─── SUPPLIED DATA

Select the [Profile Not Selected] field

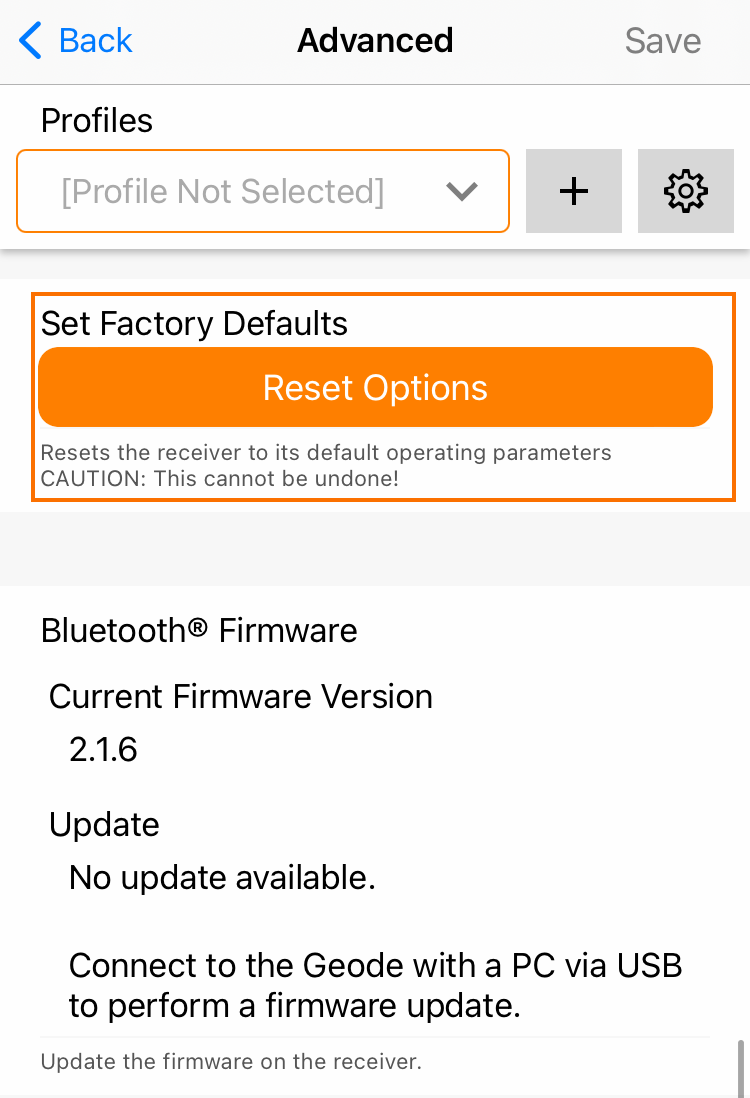[x=222, y=191]
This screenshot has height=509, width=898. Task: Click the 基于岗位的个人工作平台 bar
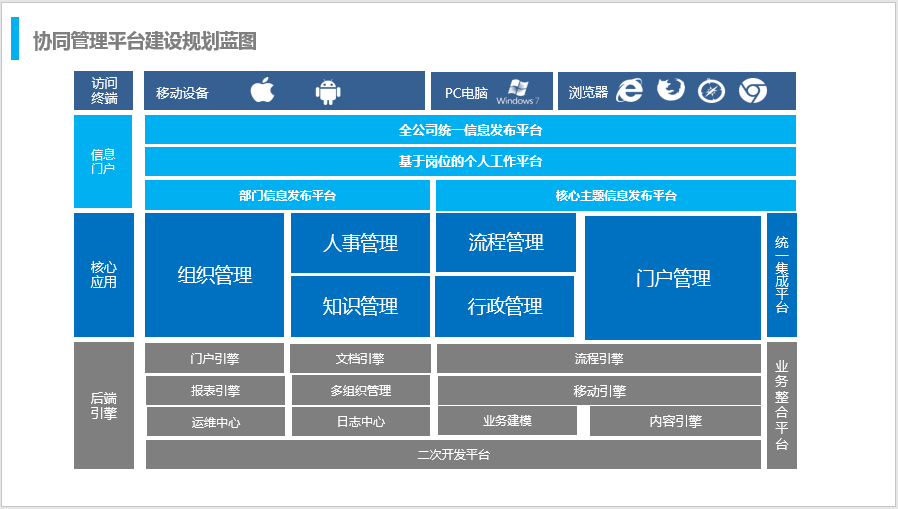coord(470,161)
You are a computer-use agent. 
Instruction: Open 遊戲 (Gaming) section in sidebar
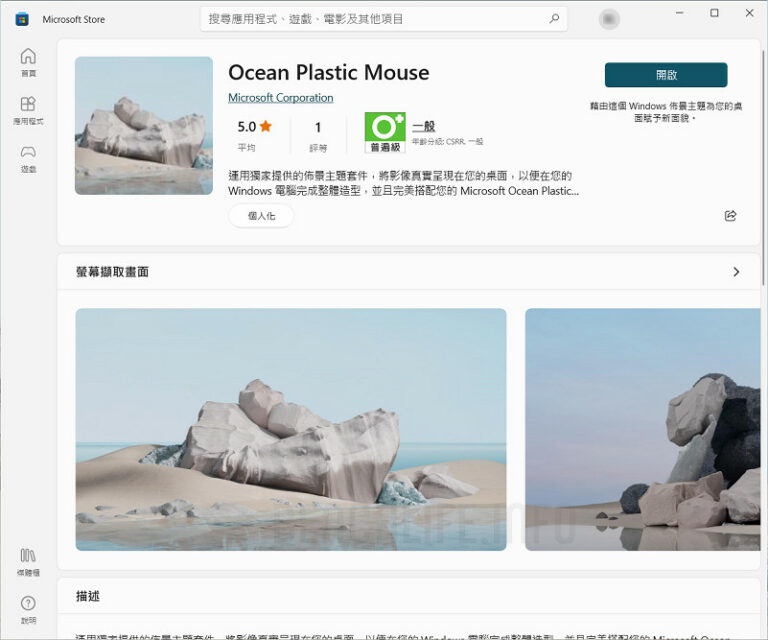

──────

WORK ORDER.
Print again, word for word, every line from the line with "You are a computer-use agent." to the final line of the records, inclusive; skip the pictures.

EXPECTED ANSWER.
You are a computer-use agent. 
Instruction: Open 遊戲 (Gaming) section in sidebar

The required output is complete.